I don't recognize today's holiday. I never really have. I think it's a load of crap. I think the only time I recognized it other than my mother being awesome and giving me a basket of chocolate and telling me she loved me every year as a child, was when I was 16 and my drunk bastard of a boyfriend at the time got wasted at the bar because he was old enough to drink and I wasnt so he made me drive him around all the time. I recognized it then because I thought how terrible it was I got called a stupid whore for no reason on Valentine's Day by someone who was supposed to love me. Then I thought that it was terrible no matter what and Valentine's Day should not invoke love and affection, life should invoke love and affection.

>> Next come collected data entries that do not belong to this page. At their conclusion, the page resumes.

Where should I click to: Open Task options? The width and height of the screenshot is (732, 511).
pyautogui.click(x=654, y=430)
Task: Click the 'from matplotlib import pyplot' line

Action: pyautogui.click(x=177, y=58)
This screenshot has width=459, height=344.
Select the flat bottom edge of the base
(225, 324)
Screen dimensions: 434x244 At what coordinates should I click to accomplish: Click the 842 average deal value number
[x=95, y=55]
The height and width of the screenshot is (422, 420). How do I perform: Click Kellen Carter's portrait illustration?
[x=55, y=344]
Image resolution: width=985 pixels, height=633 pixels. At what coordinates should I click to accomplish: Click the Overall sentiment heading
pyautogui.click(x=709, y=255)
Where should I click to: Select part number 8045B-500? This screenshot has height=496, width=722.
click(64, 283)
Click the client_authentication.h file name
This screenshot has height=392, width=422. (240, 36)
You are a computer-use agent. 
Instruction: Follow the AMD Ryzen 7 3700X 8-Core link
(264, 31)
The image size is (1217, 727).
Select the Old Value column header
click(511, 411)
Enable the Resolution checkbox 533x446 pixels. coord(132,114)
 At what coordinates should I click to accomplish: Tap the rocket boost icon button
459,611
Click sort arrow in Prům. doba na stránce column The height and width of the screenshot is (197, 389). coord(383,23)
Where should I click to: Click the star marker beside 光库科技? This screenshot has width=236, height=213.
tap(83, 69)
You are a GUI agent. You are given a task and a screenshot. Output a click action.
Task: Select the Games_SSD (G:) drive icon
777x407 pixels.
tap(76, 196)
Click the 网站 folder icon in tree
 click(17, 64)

That was my stint with VDay. Since then, I have opted out of celebrating a holiday that comprises of propaganda, women's excuses to get that engagement ring, and lonely single people to feel like crap about their life and get wasted. All of the men I have dated have seemed pretty darn alright with treating the day like any other.
I need to finish painting the apt today.
I haven't heard from the job yet, and I'm not sure why because I KNOW I charmed the pants off of that manager. His pupils were big and everything.
I think out of the last year, I've worked 2 or 3 months. Jesus. Well, at least I had time for my nervous breakdown of sorts that started in the summer and well, dragged on and on and still sometimes nips at my coattails. But christ I'm going crazy. I am so excited about working again it's ridiculous. I don't even care what I'm doing anymore.
I've lost a little bit of weight. 15 lbs from my heaviest actually. About 10-15 more and I should be back in size 7s. I haven't been exercising at all either, so I'm hoping with my start of pilates and hopefully swimming soon, I can drop that weight without too big of a fight.